* The problem
One part of the entries below is wanted: the lines from the one containing "Given: Add Rialo to watchlist with star icon" through the one containing "Given: Open the Telegram contact icon". Write those out exactly and nothing else.

--- Data shown Enclosed Below ---

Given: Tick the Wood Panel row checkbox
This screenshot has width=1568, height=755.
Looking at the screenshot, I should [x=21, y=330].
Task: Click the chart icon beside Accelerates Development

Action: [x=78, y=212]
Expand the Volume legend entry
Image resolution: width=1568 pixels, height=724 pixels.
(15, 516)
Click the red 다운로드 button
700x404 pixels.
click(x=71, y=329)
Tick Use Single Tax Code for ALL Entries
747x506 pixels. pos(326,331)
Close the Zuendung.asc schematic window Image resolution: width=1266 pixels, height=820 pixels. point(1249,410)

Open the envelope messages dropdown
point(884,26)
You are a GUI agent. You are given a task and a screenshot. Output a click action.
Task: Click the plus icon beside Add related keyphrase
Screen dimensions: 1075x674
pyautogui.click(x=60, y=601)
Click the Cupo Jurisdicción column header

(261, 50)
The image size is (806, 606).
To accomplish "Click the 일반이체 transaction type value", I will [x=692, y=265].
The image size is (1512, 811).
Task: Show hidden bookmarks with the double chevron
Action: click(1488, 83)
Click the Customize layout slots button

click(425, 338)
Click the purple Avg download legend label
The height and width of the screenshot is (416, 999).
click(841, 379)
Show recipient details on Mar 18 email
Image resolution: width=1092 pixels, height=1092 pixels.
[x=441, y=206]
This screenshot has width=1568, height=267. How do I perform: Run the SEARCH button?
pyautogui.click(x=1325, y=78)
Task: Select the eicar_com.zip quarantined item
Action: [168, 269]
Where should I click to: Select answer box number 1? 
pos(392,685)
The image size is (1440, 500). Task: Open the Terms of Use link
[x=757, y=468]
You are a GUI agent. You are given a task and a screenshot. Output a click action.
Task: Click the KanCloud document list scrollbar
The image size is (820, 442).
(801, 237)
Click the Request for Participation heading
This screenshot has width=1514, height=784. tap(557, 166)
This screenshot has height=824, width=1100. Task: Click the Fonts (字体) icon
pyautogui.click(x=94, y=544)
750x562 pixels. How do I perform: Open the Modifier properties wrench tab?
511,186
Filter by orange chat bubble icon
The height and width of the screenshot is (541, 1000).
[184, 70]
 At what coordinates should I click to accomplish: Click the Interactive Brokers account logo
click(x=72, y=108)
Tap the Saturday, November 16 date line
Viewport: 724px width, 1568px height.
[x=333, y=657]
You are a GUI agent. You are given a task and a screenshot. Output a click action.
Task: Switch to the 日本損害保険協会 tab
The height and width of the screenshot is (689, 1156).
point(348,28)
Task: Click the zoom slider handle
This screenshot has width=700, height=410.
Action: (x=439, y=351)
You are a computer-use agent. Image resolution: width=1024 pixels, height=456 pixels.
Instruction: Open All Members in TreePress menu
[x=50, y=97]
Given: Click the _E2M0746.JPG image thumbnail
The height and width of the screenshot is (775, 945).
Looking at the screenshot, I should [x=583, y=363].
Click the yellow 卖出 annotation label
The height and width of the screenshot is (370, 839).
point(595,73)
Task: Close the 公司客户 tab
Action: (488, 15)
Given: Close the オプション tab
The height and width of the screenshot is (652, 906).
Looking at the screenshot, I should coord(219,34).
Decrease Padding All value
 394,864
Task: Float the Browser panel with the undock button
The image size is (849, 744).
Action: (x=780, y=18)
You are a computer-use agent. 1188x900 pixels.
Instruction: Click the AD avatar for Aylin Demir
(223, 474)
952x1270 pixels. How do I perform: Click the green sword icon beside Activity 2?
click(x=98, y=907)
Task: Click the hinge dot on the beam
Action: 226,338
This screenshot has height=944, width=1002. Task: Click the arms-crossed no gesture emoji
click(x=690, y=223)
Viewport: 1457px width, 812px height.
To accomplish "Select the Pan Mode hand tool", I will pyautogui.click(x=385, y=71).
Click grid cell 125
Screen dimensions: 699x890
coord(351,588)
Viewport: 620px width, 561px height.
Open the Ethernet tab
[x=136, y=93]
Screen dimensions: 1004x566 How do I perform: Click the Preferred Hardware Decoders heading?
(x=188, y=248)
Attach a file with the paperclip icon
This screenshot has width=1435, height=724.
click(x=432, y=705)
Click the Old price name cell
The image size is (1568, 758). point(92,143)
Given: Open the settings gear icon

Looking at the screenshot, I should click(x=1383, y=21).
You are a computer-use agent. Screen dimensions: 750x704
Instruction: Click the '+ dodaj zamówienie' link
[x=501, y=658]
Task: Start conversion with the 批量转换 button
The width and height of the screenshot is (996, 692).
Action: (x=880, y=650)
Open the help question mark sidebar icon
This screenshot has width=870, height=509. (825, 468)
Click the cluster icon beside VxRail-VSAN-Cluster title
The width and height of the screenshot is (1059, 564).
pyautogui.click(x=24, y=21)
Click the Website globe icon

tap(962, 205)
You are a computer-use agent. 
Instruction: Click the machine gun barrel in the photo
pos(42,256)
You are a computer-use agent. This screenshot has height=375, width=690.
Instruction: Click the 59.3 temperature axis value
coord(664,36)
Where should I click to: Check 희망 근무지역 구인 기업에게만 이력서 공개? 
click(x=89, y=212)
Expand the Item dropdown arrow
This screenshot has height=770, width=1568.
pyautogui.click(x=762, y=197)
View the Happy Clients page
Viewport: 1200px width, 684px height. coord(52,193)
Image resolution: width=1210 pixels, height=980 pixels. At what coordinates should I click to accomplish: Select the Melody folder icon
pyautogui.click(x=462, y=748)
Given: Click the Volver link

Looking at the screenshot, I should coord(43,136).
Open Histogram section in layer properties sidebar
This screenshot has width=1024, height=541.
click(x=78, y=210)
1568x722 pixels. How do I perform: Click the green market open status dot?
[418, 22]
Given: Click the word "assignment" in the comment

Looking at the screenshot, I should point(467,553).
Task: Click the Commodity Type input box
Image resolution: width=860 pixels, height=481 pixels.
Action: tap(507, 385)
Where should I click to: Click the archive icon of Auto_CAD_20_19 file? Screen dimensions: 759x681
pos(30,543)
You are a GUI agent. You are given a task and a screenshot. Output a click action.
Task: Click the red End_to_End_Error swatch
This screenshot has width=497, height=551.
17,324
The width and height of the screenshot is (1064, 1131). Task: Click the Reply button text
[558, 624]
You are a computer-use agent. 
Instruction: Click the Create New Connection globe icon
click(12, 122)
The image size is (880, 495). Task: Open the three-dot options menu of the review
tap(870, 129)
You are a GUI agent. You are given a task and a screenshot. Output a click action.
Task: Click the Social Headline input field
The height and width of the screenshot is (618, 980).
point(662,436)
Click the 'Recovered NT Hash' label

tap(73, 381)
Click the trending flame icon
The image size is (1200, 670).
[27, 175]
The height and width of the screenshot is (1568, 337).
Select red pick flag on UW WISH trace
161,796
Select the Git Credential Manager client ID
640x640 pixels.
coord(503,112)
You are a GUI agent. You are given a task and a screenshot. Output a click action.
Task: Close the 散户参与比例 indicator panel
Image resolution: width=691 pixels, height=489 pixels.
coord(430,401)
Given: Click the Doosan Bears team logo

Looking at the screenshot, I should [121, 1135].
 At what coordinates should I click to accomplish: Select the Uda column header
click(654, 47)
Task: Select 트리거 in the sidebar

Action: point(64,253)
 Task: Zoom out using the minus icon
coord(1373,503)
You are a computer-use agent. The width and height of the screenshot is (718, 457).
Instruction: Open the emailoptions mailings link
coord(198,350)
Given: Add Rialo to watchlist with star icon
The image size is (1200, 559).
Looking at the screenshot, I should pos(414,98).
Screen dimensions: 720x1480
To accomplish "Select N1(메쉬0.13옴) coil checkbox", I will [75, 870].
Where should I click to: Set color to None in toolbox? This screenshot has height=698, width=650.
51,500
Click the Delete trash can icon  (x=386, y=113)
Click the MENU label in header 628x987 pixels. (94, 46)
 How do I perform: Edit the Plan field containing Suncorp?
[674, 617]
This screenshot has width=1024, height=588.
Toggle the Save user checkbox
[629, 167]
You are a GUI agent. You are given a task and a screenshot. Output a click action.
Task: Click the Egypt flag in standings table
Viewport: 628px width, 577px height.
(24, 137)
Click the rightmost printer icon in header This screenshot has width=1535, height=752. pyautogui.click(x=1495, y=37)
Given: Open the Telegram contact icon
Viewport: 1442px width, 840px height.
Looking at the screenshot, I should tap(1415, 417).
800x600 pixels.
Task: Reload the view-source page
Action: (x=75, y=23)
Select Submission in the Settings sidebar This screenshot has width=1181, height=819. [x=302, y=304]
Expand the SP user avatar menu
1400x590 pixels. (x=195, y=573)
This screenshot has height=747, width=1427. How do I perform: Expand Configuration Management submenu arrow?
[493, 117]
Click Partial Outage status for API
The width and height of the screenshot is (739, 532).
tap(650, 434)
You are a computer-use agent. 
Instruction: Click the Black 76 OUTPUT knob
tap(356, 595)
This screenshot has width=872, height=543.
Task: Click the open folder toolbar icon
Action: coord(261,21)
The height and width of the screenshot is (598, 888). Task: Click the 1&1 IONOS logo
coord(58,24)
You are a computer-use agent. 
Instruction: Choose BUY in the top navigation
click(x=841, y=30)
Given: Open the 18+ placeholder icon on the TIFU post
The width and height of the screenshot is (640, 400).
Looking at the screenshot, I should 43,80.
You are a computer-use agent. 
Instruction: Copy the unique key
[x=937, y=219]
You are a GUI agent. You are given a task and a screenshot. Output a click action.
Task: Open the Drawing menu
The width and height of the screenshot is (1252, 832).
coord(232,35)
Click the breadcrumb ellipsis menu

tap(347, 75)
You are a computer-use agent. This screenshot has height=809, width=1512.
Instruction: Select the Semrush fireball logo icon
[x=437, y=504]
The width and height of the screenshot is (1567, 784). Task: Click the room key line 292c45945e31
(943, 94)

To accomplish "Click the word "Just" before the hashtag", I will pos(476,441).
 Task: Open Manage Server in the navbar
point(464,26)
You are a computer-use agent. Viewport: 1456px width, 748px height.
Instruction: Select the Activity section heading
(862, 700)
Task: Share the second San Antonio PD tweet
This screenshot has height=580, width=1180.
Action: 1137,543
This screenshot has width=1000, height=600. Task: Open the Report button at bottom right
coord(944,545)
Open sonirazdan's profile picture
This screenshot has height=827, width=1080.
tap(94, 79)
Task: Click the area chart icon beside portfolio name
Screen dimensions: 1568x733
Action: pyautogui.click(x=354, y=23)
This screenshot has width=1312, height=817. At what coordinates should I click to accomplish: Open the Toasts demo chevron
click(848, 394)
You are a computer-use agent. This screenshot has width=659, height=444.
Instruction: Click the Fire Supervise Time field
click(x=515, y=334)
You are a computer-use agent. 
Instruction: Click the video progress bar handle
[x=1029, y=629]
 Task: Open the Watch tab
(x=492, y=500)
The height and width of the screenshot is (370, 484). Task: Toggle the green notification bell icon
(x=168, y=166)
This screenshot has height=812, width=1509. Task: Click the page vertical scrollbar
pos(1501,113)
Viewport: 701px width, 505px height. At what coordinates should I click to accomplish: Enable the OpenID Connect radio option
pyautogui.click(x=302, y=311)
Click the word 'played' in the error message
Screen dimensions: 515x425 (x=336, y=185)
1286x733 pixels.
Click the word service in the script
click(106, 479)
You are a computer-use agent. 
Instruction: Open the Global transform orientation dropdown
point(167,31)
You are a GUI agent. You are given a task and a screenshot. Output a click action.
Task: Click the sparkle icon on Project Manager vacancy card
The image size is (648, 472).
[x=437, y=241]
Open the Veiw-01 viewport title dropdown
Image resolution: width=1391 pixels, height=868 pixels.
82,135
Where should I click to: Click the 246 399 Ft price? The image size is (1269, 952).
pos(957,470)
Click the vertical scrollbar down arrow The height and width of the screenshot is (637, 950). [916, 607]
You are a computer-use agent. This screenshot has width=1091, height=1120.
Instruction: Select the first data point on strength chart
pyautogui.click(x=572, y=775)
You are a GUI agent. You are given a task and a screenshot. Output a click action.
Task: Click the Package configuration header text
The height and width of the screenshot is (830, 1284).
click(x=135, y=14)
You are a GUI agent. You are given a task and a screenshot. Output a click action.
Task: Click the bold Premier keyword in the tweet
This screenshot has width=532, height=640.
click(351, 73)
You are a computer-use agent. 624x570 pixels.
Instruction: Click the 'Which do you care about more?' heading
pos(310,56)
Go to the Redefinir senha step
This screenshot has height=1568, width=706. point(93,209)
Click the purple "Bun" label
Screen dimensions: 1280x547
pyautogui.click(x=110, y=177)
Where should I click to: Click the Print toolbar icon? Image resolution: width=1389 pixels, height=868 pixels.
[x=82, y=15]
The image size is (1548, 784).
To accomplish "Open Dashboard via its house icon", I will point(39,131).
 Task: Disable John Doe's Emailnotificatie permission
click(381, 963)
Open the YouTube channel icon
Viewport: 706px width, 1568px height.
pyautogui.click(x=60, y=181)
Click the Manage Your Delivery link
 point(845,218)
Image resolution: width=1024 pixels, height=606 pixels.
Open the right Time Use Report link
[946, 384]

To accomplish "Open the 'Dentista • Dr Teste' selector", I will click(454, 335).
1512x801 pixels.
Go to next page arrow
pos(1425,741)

--- End of Enclosed Data shown ---

* Your solution
Given: Add Rialo to watchlist with star icon
The image size is (1200, 559).
Looking at the screenshot, I should pos(414,98).
Screen dimensions: 720x1480
To accomplish "Select N1(메쉬0.13옴) coil checkbox", I will [75, 870].
Where should I click to: Set color to None in toolbox? This screenshot has height=698, width=650.
51,500
Click the Delete trash can icon  (x=386, y=113)
Click the MENU label in header 628x987 pixels. (94, 46)
 How do I perform: Edit the Plan field containing Suncorp?
[674, 617]
This screenshot has width=1024, height=588.
Toggle the Save user checkbox
[629, 167]
You are a GUI agent. You are given a task and a screenshot. Output a click action.
Task: Click the Egypt flag in standings table
Viewport: 628px width, 577px height.
(24, 137)
Click the rightmost printer icon in header This screenshot has width=1535, height=752. pyautogui.click(x=1495, y=37)
Given: Open the Telegram contact icon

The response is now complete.